Express Online: Thema der Woche | 6. Juli 2006

Ausbildungs-Kick

Die Lage auf dem Ausbildungsmarkt bleibt prekär. Um bei Betrieben für mehr Lehrstellen zu werben, hat die Arbeitsagentur Marburg die Wetzlarer Fußball-Weltmeisterin Nia Künzer zur "WM-Botschafterin für Ausbildung" ernannt.

Das 1:0 kam in der zwölften Minute. Da erzielte Fußball-Weltmeisterin Nia Künzer beim Besuch der Firma Elektro-Rühl im mittelhessischen Lohra-Kirchvers den ersten wichtigen Treffer des Tages. Die "WM-Botschafterin für Ausbildung", zu der die Fußballerin von der Marburger Agentur für Arbeit ernannt worden ist, überzeugte Firmenchef Wilfried Rühle, der nun statt der geplanten zwei Azubistellen für Elektroinstallateure drei einrichtet. "Wir haben immer einen Bedarf. Lehrlinge sind die Zukunft unseres Unternehmens", sagt Rühl. Sein Geschäftspartner und Bruder bedauert, dass es zwar an Bewerbungen nicht mangele, jedoch an der Qualität der Bewerber. "Seit Jahren sinkt die Zahl geeigneter Azubis." Die Firma Rühl war nur das erste von acht Unternehmen im Marburger Land, bei denen Künzer und ihr Team von der Arbeitsagentur vorbeischauten, um kurz vor Abpfiff der Bewerbungsphase dem ein oder anderen Lehrstellen-Bewerber noch zu einem Sieg zu verhelfen. Es folgten die Stadtverwaltung Marburg, eine Friseurkette, ein Institut der Universität, ein Hotel, ein Schraubenproduzent und der Technologie-Transfer Mittelhessen. Endstand der Ausbildungsplatz-Akquise: 13 zusätzliche Lehrstellen. "Wow", freut sich Künzer, "wir hatten mit maximal neun gerechnet."
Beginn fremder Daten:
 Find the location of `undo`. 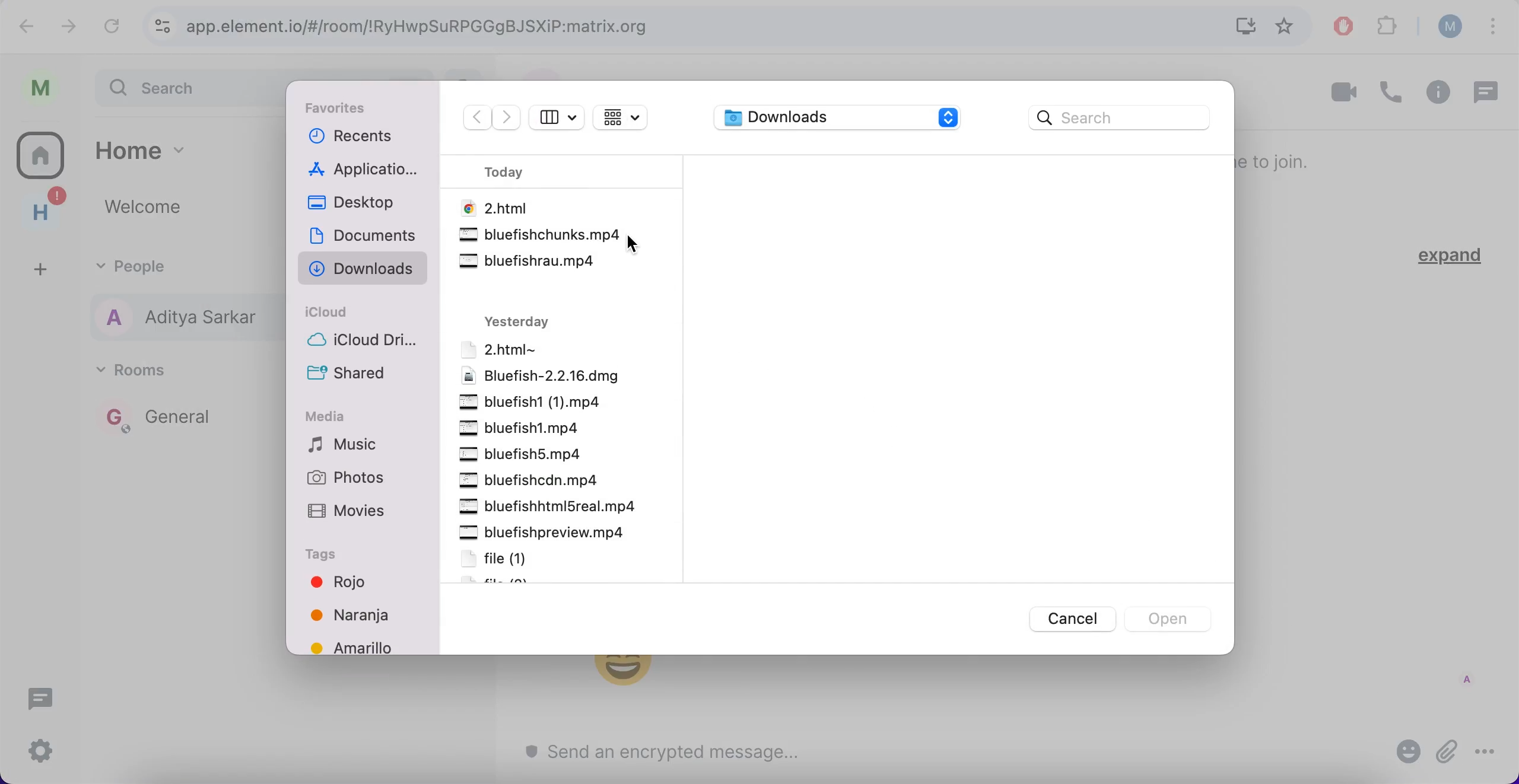

undo is located at coordinates (32, 26).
Auch Eberhard Völzing von der Arbeitsagentur Marburg freut sich über die Bilanz. "Nia steht nicht nur für außergewöhnliche Erfolge im Frauenfußball. Sie hat bei unserer Werbetour ihr soziales Engagement, ihre Zielstrebigkeit und ihre Persönlichkeit in die Waagschale geworfen." Sie tauge als Vorbild: "Trotz vier schwerer Kreuzbandverletzungen ist sie auf den Fußballplatz zurückkehrt", sagt Völzing. Künzer blieb bisher vom Bewerbungsprocedere verschont. Noch studiert sie nämlich Pädagogik und Sport. "Nur für ein Praktikum musste ich mal ein Anschreiben und einen Lebenslauf verfassen", erinnert sie sich.
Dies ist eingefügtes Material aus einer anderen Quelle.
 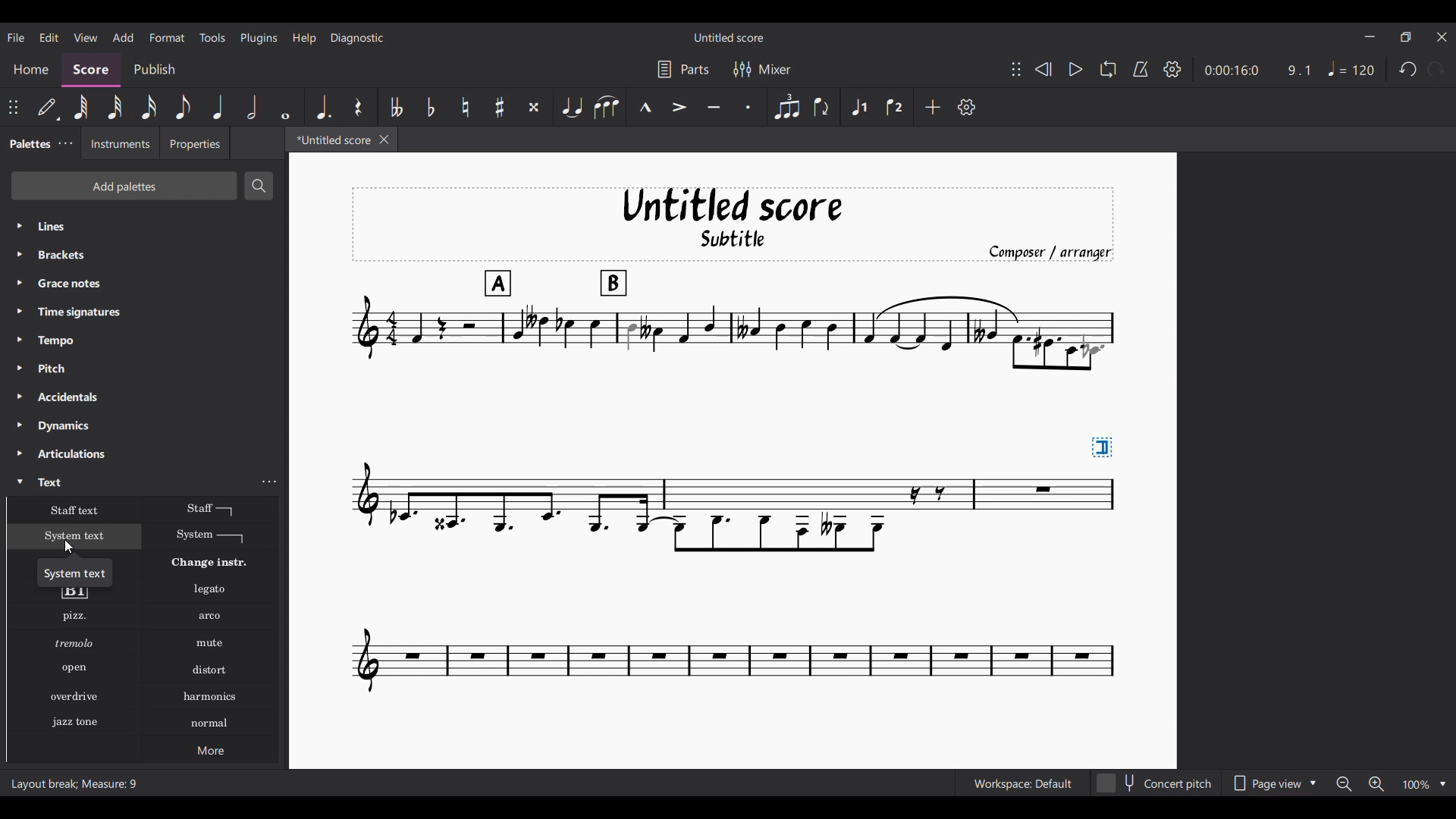 I want to click on Settings, so click(x=1172, y=69).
Die Lehrstellen-Situation in Mittelhessen scheint sich nur auf den ersten Blick zu entspannen. Alle Arbeitsagenturen und die IHKs der Region melden bei einer Umfrage ein Plus an Lehrstellen. Die Region folgt damit dem Trend, den der Vorsitzende der Arbeitsgemeinschaft der Industrie- und Handelskammern, Joachim von Harbou, so beschreibt: "Die Zahl der Ausbildungsplätze in Hessen entwickelt sich sehr erfreulich." Für Marburg beziffert die Arbeitsagentur den Anstieg auf gut ein Fünftel – die Stadt liegt damit hessenweit an der Spitze. Andererseits wird diese Entwicklung durch eine steigende Bewerberzahl getrübt. "In nahezu allen Berufen ist die Nachfrage höher als das gemeldete Angebot", sagt Horst Hahn von der Arbeitsagentur Gießen. In Gießen gibt es für 4.500 Bewerber gerade mal 2.200 Lehrstellen, in Marburg sind es 1.967 junge Menschen für 1.438 Stellen.
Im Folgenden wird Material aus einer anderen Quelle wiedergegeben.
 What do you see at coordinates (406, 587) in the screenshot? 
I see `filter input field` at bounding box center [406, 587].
Viele Lehrstellen werden in den nächsten zwei bis drei Monaten vergeben. Schulabgänger sollen darum ihre Bewerbungen weiter intensivieren", heißt es bei der Arbeitsgemeinschaft der IHKs. "Die Ausbildung junger Menschen darf man nicht alleine dem Markt überlassen", sagt Axel Steinbeiß von der IHK Gießen-Friedberg. Zugleich müssten Jugendliche sich frühzeitiger mit ihrer Berufswahl befassen.